# Supplied data start

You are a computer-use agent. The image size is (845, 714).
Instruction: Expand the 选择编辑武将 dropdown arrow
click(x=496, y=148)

# Supplied data end
# Supplied data start

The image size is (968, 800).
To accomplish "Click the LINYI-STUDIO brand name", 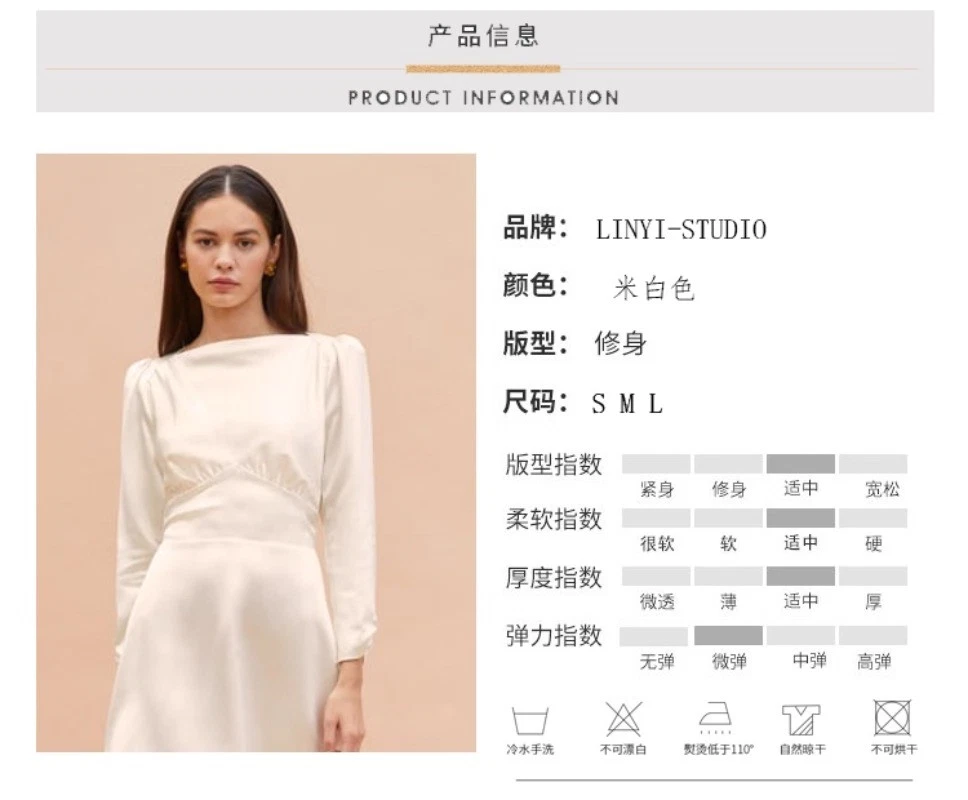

# Supplied data end

▶ _Instructions for the task_: Swap "Expand" for "Open" in the entries from the line with "You are a computer-use" up to and including the line with "click(x=496, y=148)", and write out only those lines with nothing else changed.

▶ _Answer_:
You are a computer-use agent. The image size is (845, 714).
Instruction: Open the 选择编辑武将 dropdown arrow
click(x=496, y=148)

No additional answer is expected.